NOTES AND PARAPHRASES

Judgment: It is a great accomplishment when Inner Truthalters archetypal forces within the psyche. The ego’s devotion to the Work is the means to this end.

The Superior Man carefully differentiates his options and avoids drastic measures. (Can sometimes mean: "Don't act until you are sure of all the facts.")

Anyone who monitors his dreams and other images knows that the unconscious is a continuous wellspring of psychic energy. Jung has observed that we are probably dreaming all of the time -- the only reason we don't usually notice this is because the conscious mind is so powerful that the more subtle manifestations of the psyche are eclipsed. Since consciousness consists of only the upper layers of a deep continuum of awareness it is obvious that we are being continuously "created from within." The ultimate source of our being is not easily accessible, but all of the empirical evidence points to a "Self" which transcends the space-time continuum -- i.e., lives in another "dimension."

The capacity to nullify space and time must somehow inhere in the psyche, or, to put it another way, the psyche does not exist wholly in time and space. It is very probable that only what we call consciousness is contained in space and time, and that the rest of the psyche, the unconscious, exists in a state of relative spacelessness and timelessness.
Jung --Letters

This seemingly exotic concept was written by Jung in 1939, yet today the theories of the quantum physicists are approaching the point where awareness itself will be recognized as space-time transcendent.

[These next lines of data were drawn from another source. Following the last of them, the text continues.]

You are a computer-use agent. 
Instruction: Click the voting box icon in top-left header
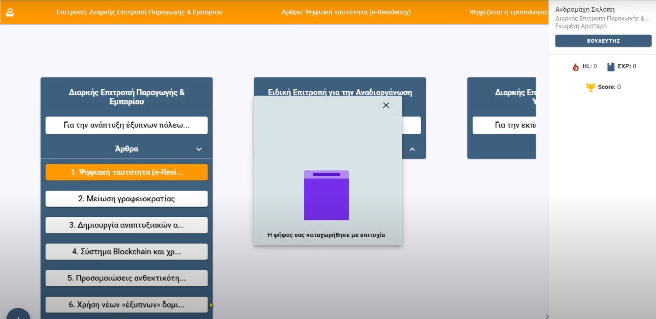click(10, 12)
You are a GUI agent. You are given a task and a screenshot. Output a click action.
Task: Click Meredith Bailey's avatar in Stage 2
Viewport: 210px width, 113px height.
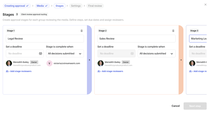tap(100, 63)
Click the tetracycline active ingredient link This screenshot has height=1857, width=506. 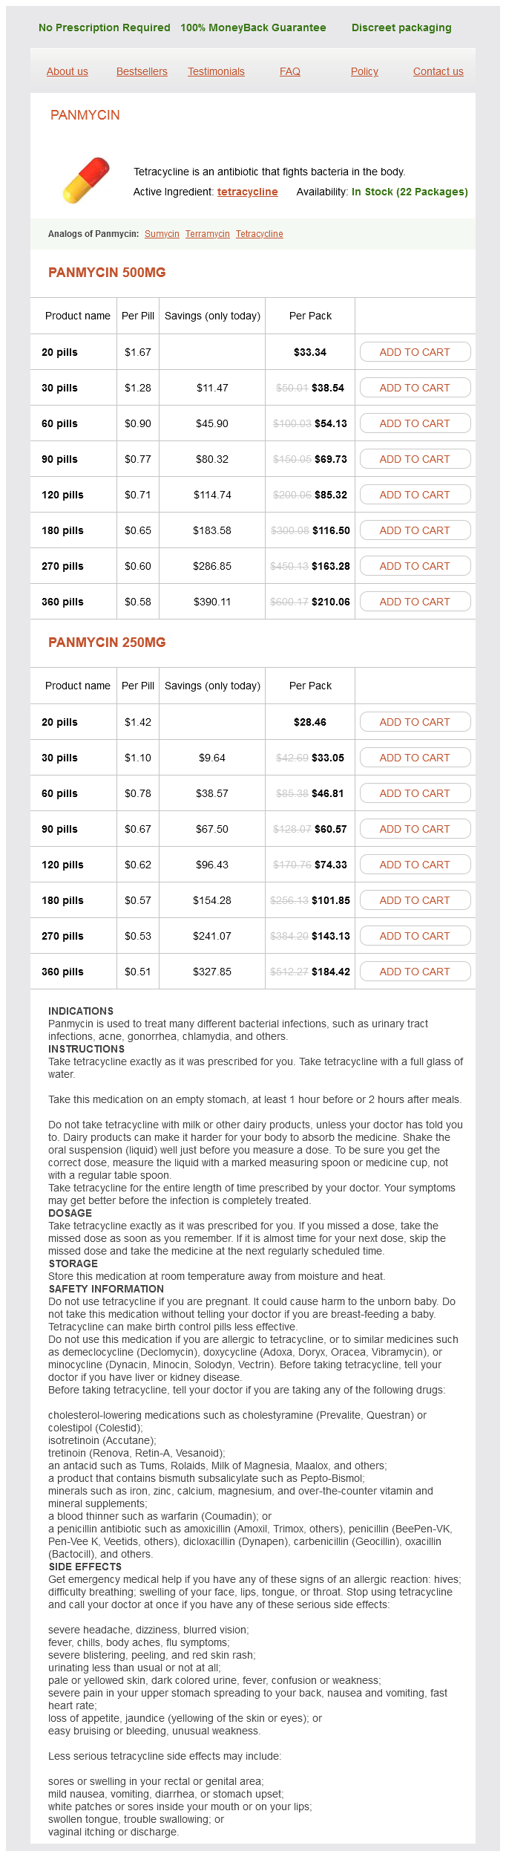click(247, 192)
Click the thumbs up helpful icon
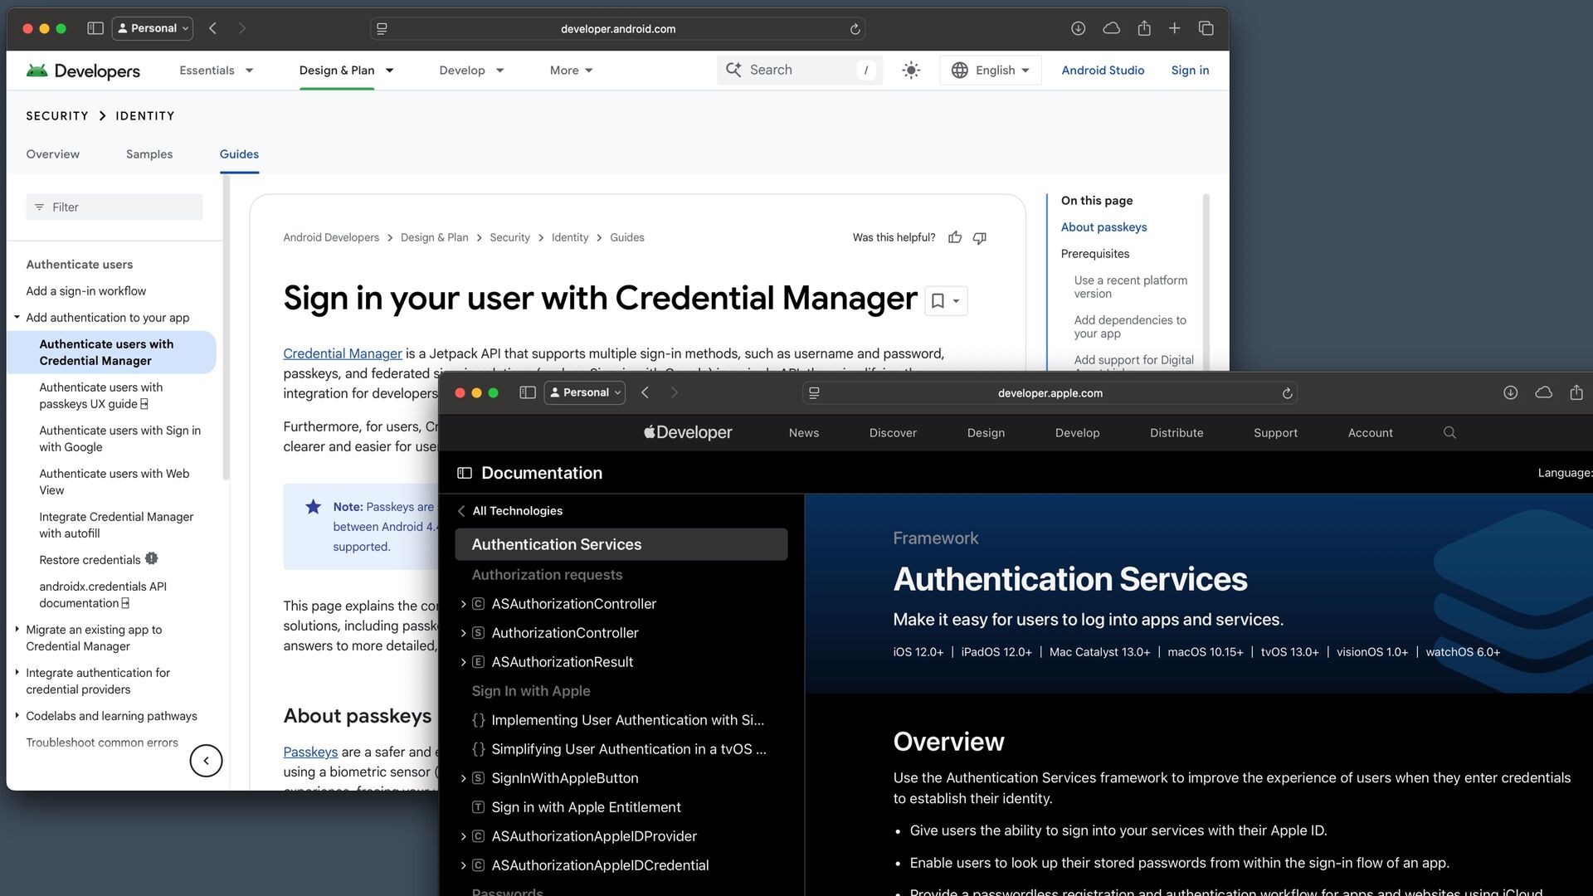 955,238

In the modern Kaluza-Klein theory all the forces of nature, not merely gravity, are treated as manifestations of spacetime structure. What we normally call gravity is a warp in the four spacetime dimensions of our perceptions, while the other forces are reduced to higher-dimensional spacewarps. All the forces of nature are revealed as nothing more than hidden geometry at work ... There is a deep compulsion to believe in the idea that the entire universe, including all the apparently concrete matter that assails our senses, is in reality only a frolic of convoluted nothingness, that in the end the world will turn out to be a sculpture of pure emptiness, a self-organized void.
Paul Davies -- Superforce

The physicists now hypothesize an eleven-dimensional universe, and state that the seven "extra" dimensions are somehow "rolled up to a very small size" so that they are not apparent to our senses. If we are going to hypothesize such fantastic realms it is more elegant to hypothesize consciousness itself as emanating from an extra-dimensional source. This is the Pleroma of the Gnostics and Alchemists, the upper and lower worlds of shamanism, or in Jungian parlance: the Objective Psyche or Collective Unconscious.

The familiar spacetime of our conscious experience consists of three linear dimensions, plus time. Time is considered a dimension, but not like the other three -- one can go up, down, forward and backward, to the left or right at will, but one cannot go back to this morning or forward to next Thursday afternoon. The time dimension is a continuous "now" and we experience it and the other three dimensions from the reference point of consciousness -- we are the center from which all dimensions radiate. Consciousness is like time in that it is always "now," and since consciousness emerges from within in a continuous and autonomous flow, we can legitimately hypothesize that we emanate from a power source in another dimension. We are a kind of continuous explosion from within -- a microcosmic version of the "Big Bang" which originated the universe, and which, incidentally, is still exploding-expanding outward into space.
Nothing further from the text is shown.